Дальше поиск мотива: снижаю порог идентичности до 95, появилась первая аминокислота из мотива: D колонка 7
На пороге 90% появились четыре аспарагиновых кислоты в колонках 7, 153, 183 и 185, но мне кажется это недостаточным из-за неспецифичности свойств аминокислоты и разброса
На пороге 81% появляются и ароматические аминокислоты: видим фенилаланин в 189 колонке и тирозин в 76. Еще появился аспарагин в 10
Из этого на мотив тянет скопление 153-185
Отсюда предположим, что имеется мотив 153-189 коллонки, с консервативными аспартатами. Это не очень хороший мотив в смысле информационного содержания, вероятность встретить такое случайно достаточно велика. Однако этот домен отвечает за связывание иона, значит важно иметь заряженные аминокислоты в активном центре, аспарагин в принципе подходит на эту роль.
Лого мотива с сайта Pfam выглядит так:
Видим, что хорошо соотносится с найденными нами аминокислотами.
По JalView Consensus/1-38 Percentage Identity Consensus: GKNA+DVGLAIDAMELAYTNPPP+PDTFVLVSG++DGD
Создадим сильный мотив PROSITE, просто изменив синтаксис: G-K-N-A-x-D-V-G-L-A-I-D-A-M-E-L-A-Y-T-N-P-P-P-x-P-D-T-F-V-L-V-S-G-x-x-D-G-D
Поиск в PROSITE дал no hits..
Но мы будем считать что отсутствие результата это тоже результат. Мотив, во-первых, слишком длинный, во-вторых, слишком детерминированный. Возьмем мотив покороче и послабее.
Я поставила порог Identity 70%, все выделившиеся аминокислоты дают мотив K-x(3)-D-x(5)-D-x(14,19)-S-x(1,3)-D-x-D
По базе seed (искала с помощью PROSITE) получилось 77 hits in 77 sequences, что не очень хорошо - общая мощность базы 142, то есть найдено примерно в половине последовательностей. Но для такого несильного мотива это ок
Получила 208 hits in 208 sequences. Довольно слишком много, значит, мотив получился и строгий, и не специфичный.

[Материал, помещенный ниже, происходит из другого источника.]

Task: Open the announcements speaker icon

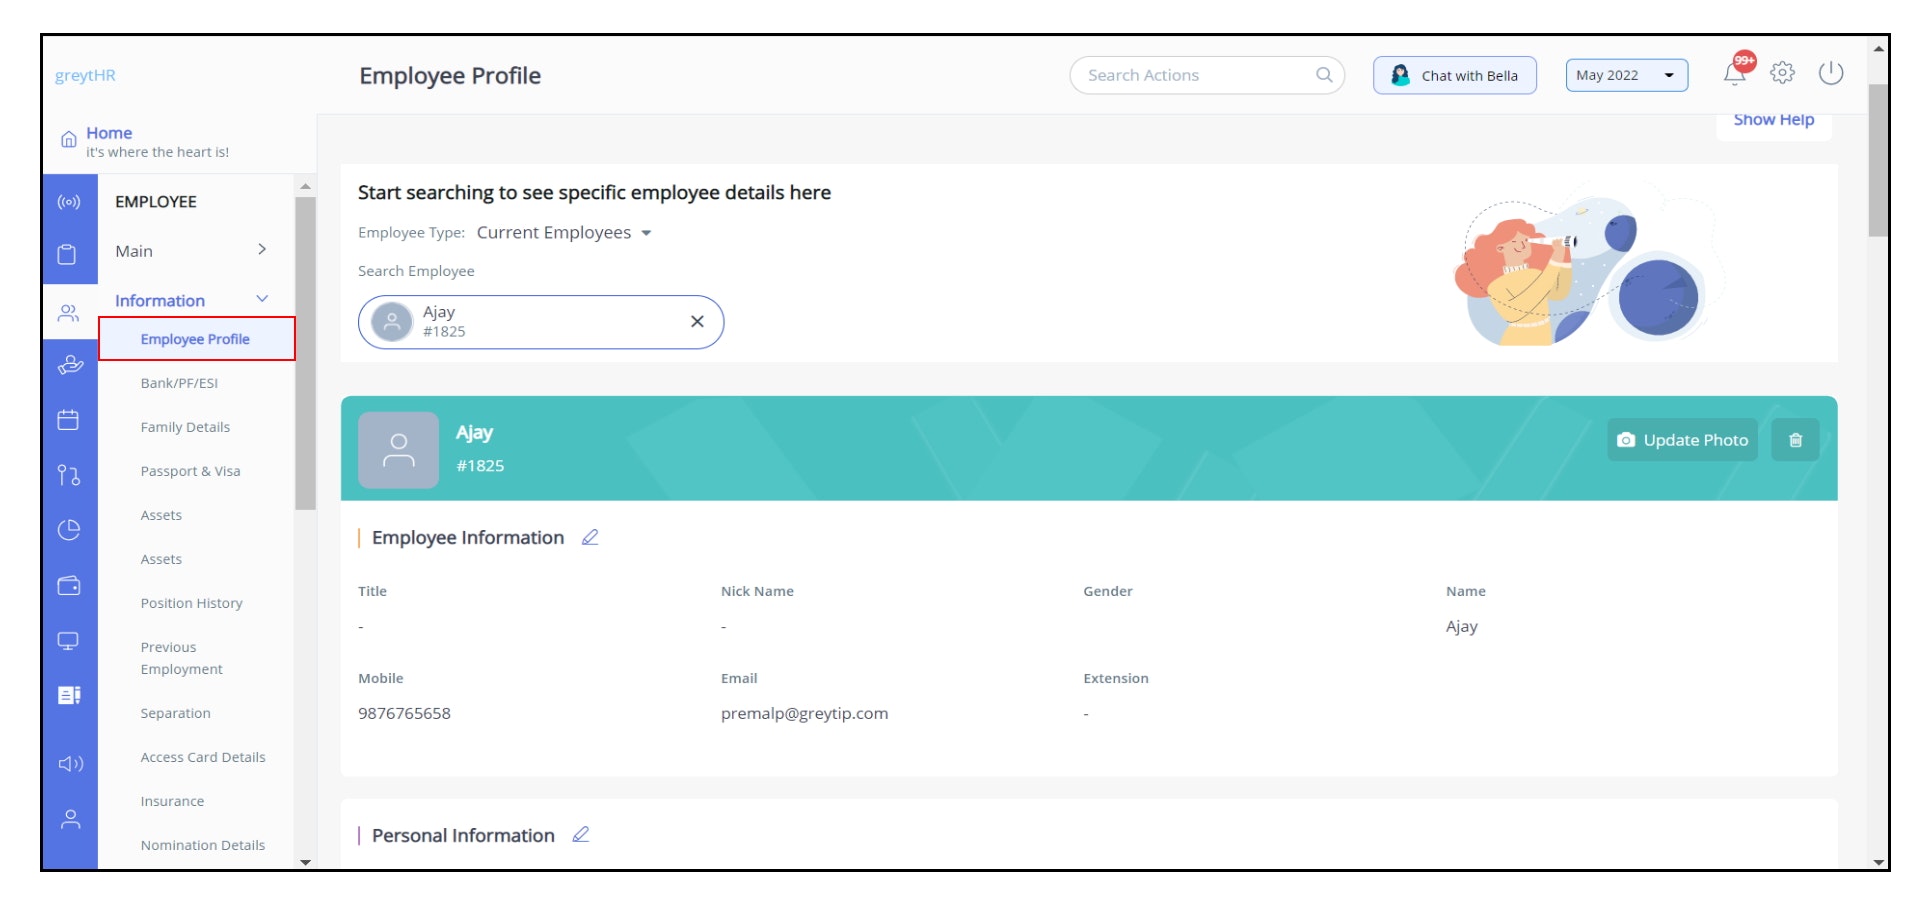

Approximate number of expected random matches [Ref: PMID 11535175] in ~ 100'000 sequences (50'000'000 residues): 26 - это не очень плохо.
На древе синим выделена ветвь, которая мне нравится для дальнейшего анализа.
Множественное выравнивание соответствующих последовательностей, покрашенное Blosum62 с порогом Identity 90%:
Первая последовательность сильно отличается от остальных, исключим ее из анализа. Оставшиеся ветви тоже образуют кладу.
Полученный мотив из колонок 57-66: P-L-[T,I,V]-D-W-L-[D,T,A,H]-Y-N-G
Мотив искала среди своих последовательностей с помощью PROSITE. В базе нашлось ровно 11 последовательностей, сколько и было в кладе. Значит, мотив специфичный и сильный - он хорошо разделяет нужные последовательности от остальных.
Я выбрала AC P39450 - S-(hydroxymethyl)glutathione dehydrogenase, принадлежит Photobacterium damsela subsp. piscicida (Pasteurella piscicida).
Хватило всего две итерации PSI BLAST:
На второй итерации нижнее значение E-value получилось очень маленьким, это говорит в пользу того, что эти 500 белков прекрасно кластеризуются в семейство.